(MATERIALS PROVIDED begins)

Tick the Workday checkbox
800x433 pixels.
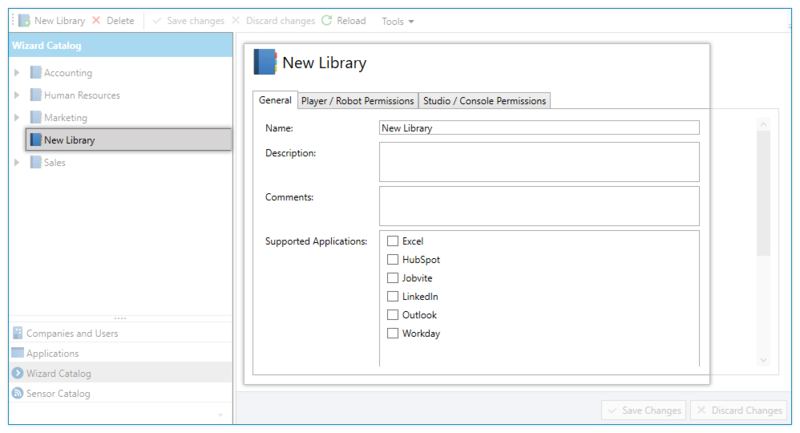pos(393,333)
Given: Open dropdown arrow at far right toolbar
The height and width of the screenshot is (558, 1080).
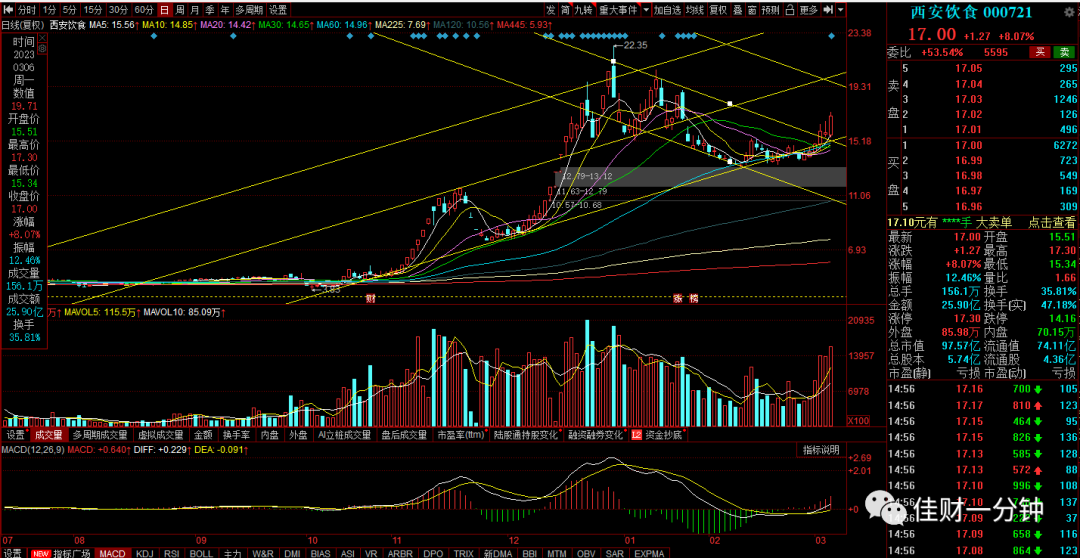Looking at the screenshot, I should (841, 10).

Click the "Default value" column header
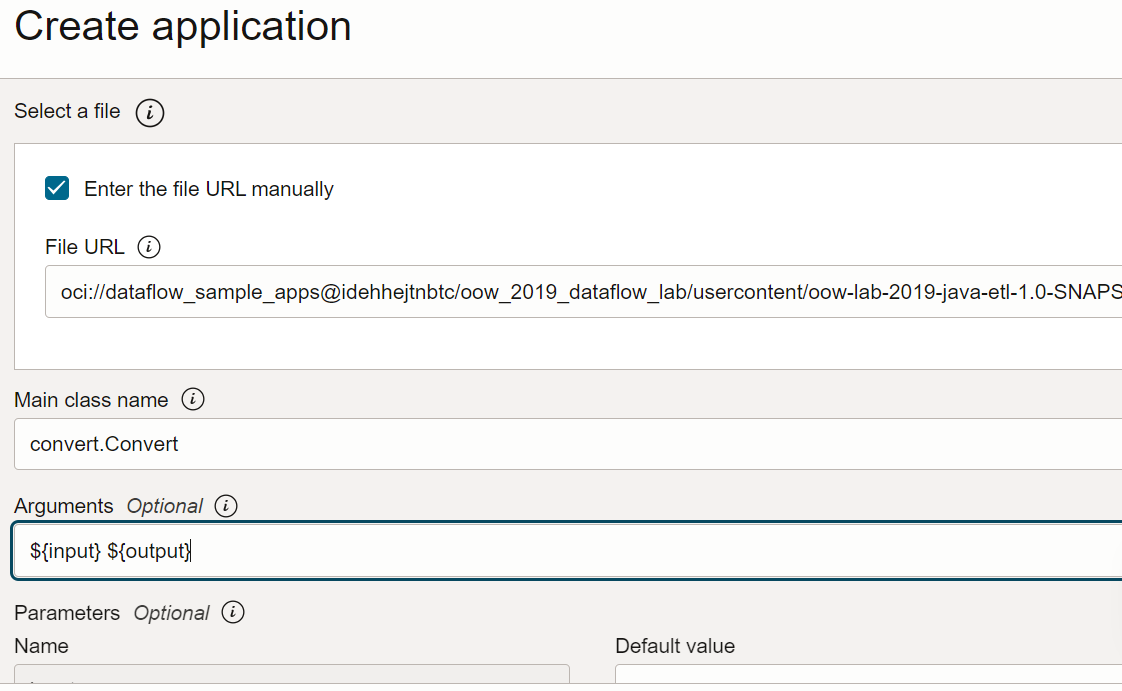(676, 647)
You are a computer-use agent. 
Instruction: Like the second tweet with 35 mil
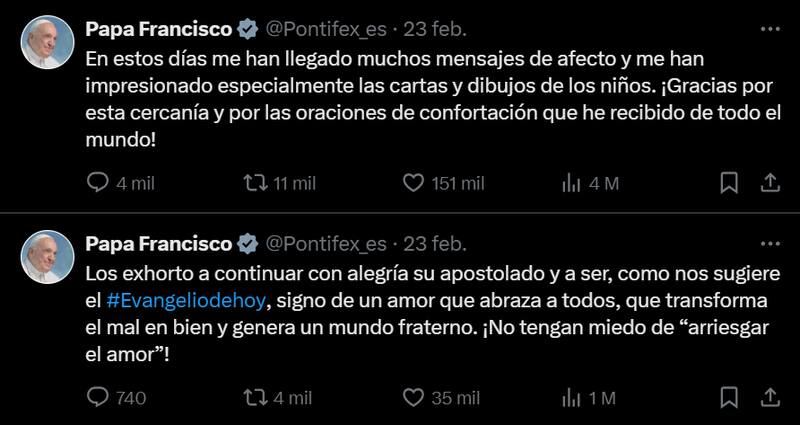[414, 397]
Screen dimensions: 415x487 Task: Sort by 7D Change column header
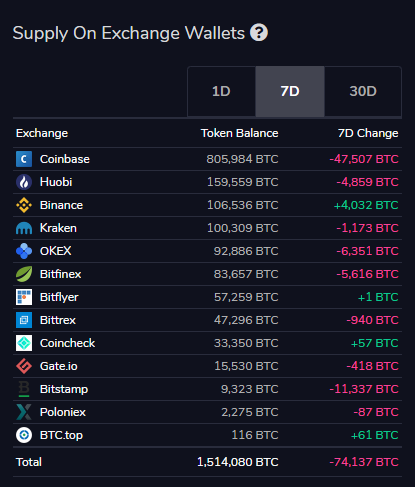click(368, 133)
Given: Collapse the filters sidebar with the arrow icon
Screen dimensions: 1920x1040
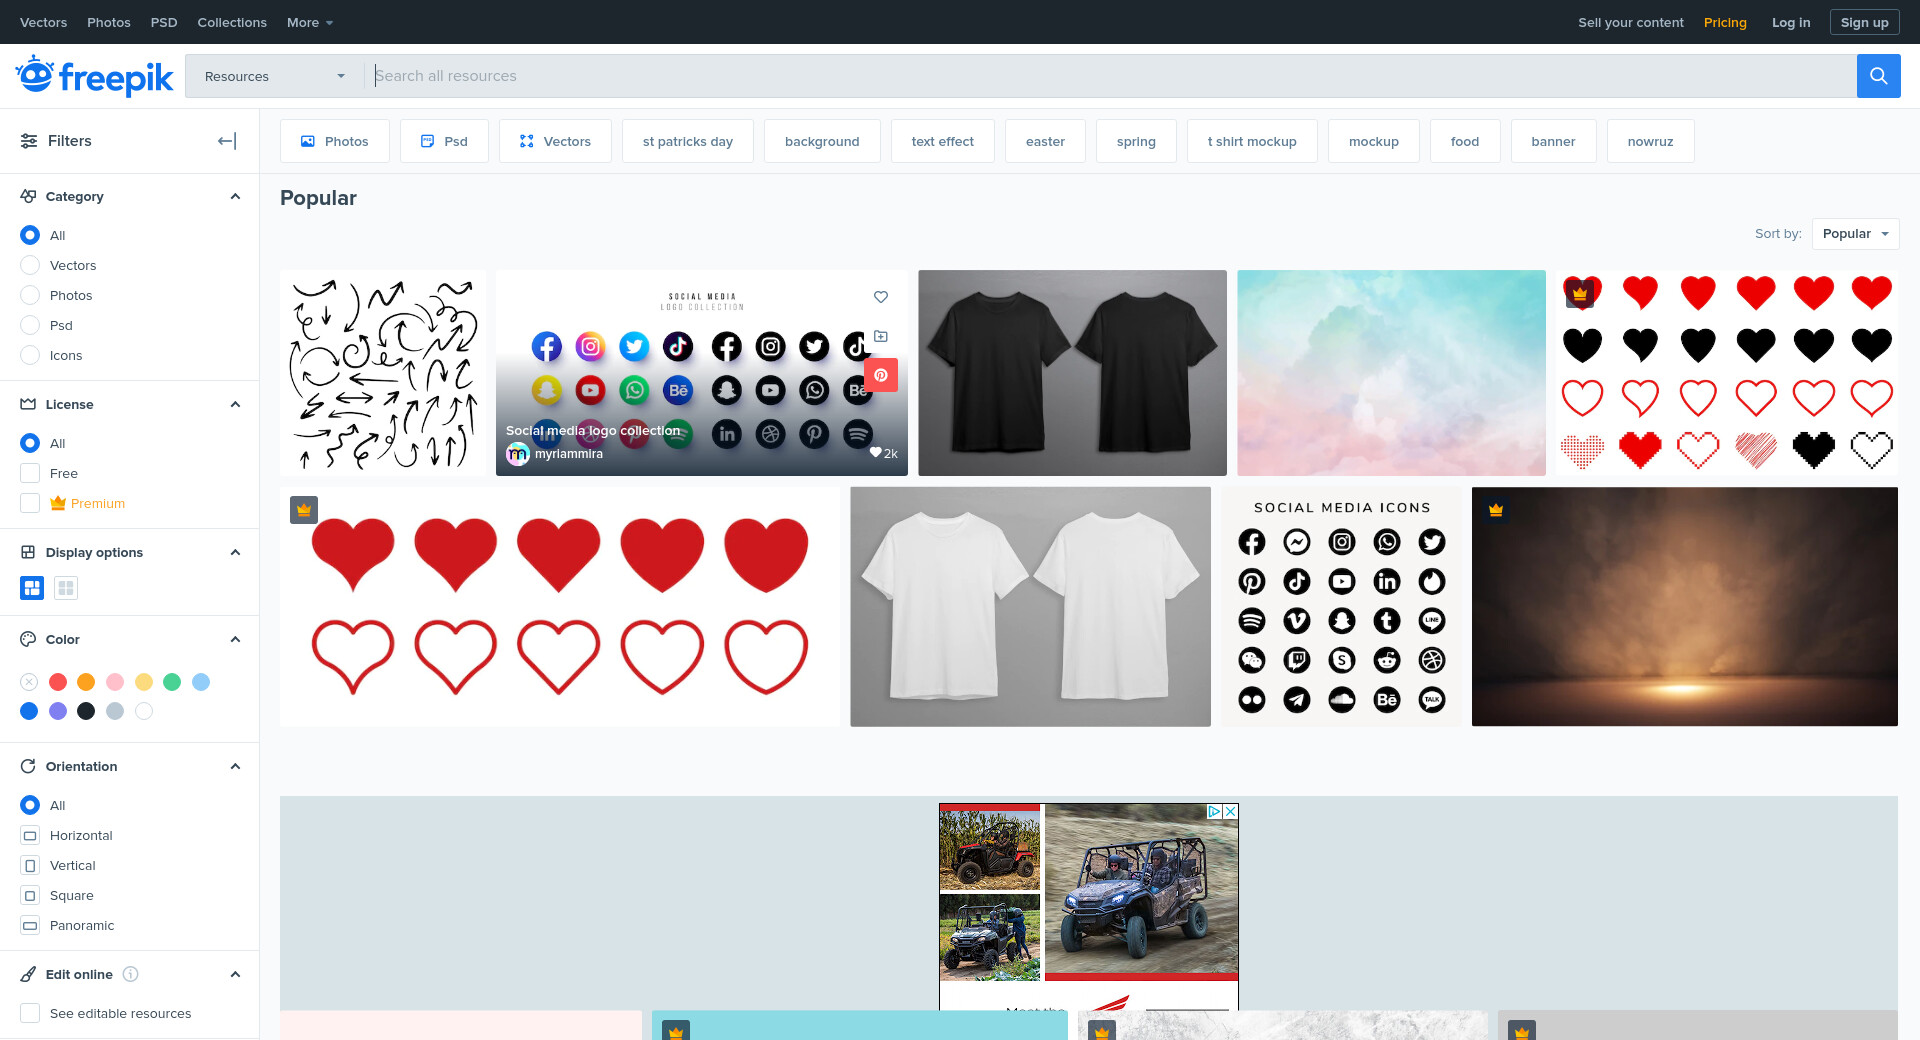Looking at the screenshot, I should [x=227, y=141].
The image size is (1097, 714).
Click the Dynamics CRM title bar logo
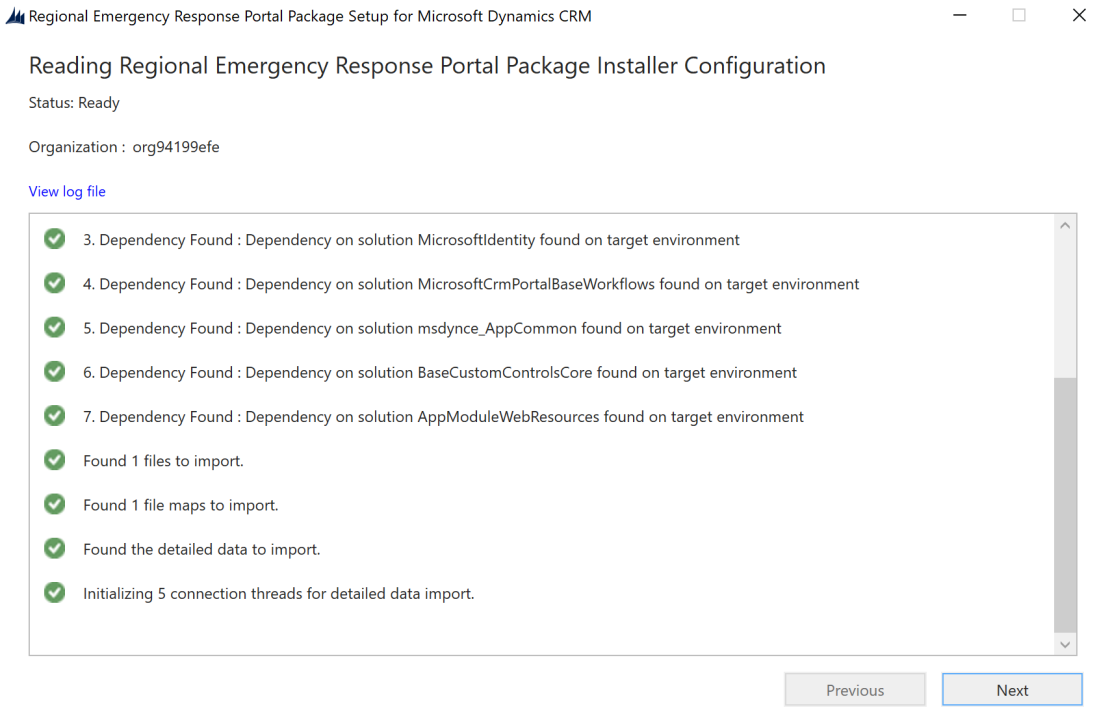click(x=15, y=15)
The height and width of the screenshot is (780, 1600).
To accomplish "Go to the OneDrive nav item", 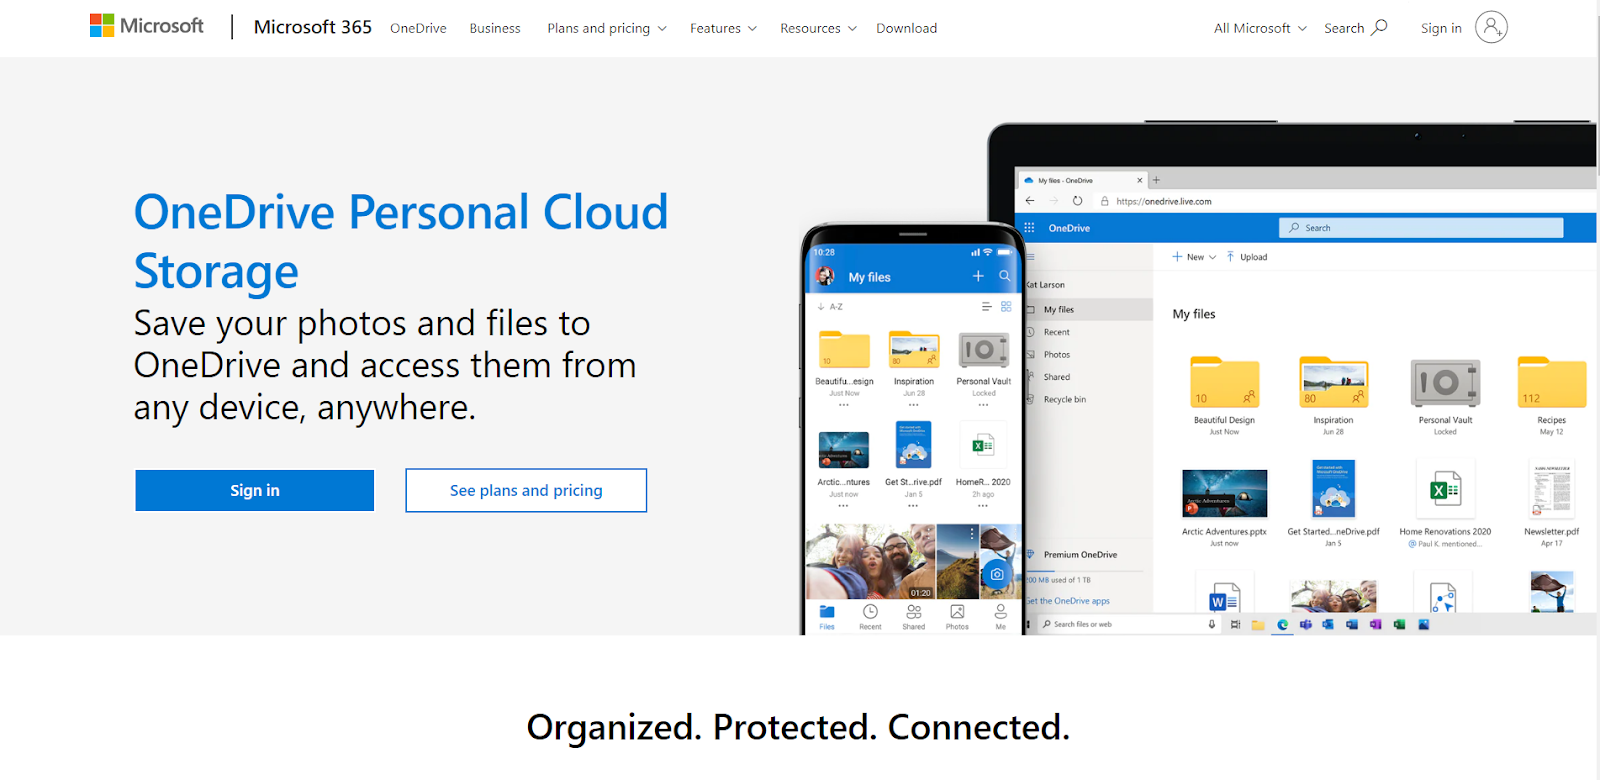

(MATERIALS PROVIDED ends)

- **EXERCISE**: Copy exactly what appears in the entries, beginning with the first line and ending with the line that has "You are a computer-use agent.", but not the pictures.

- **RESULT OF THIS EXERCISE**:
Tick the Workday checkbox
800x433 pixels.
pos(393,333)
Given: Open dropdown arrow at far right toolbar
The height and width of the screenshot is (558, 1080).
Looking at the screenshot, I should (841, 10).

Click the "Default value" column header
(676, 647)
You are a computer-use agent. 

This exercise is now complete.